LLaMo: Scaling Pretrained Language Models for Unified Motion Understanding and Generation with Continuous Autoregressive Tokens

Published 12 Feb 2026 in cs.CV | (2602.12370v1)

Abstract: Recent progress in large models has led to significant advances in unified multimodal generation and understanding. However, the development of models that unify motion-language generation and understanding remains largely underexplored. Existing approaches often fine-tune LLMs on paired motion-text data, which can result in catastrophic forgetting of linguistic capabilities due to the limited scale of available text-motion pairs. Furthermore, prior methods typically convert motion into discrete representations via quantization to integrate with LLMs, introducing substantial jitter artifacts from discrete tokenization. To address these challenges, we propose LLaMo, a unified framework that extends pretrained LLMs through a modality-specific Mixture-of-Transformers (MoT) architecture. This design inherently preserves the language understanding of the base model while enabling scalable multimodal adaptation.
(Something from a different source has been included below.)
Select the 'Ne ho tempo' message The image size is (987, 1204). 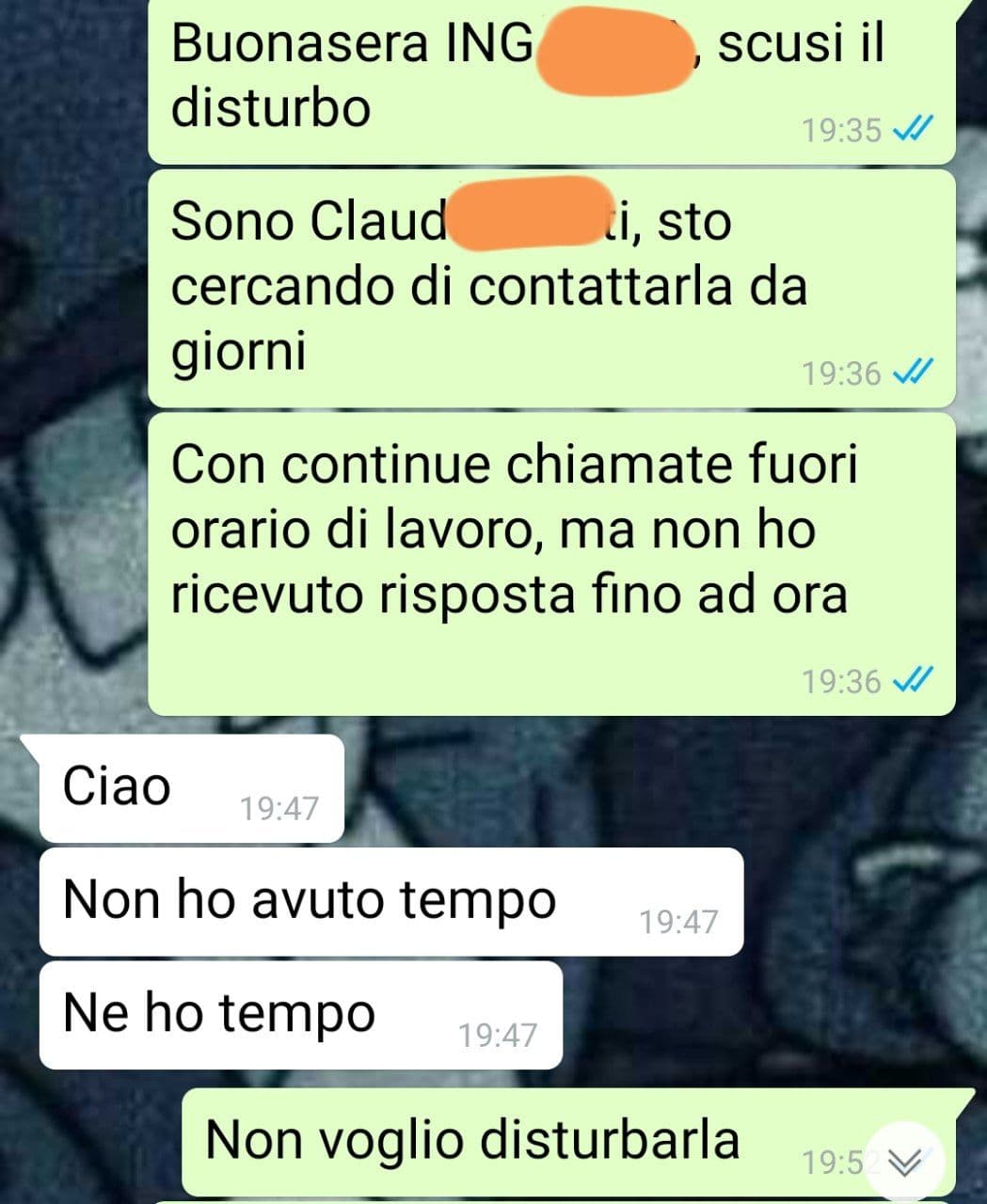pos(301,1015)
We encode human motion into a causal continuous latent space and maintain the next-token prediction paradigm in the decoder-only backbone through a lightweight flow-matching head, allowing for streaming motion generation in real-time (>30 FPS). Leveraging the comprehensive language understanding of pretrained LLMs and large-scale motion-text pretraining, our experiments demonstrate that LLaMo achieves high-fidelity text-to-motion generation and motion-to-text captioning in general settings, especially zero-shot motion generation, marking a significant step towards a general unified motion-language large model.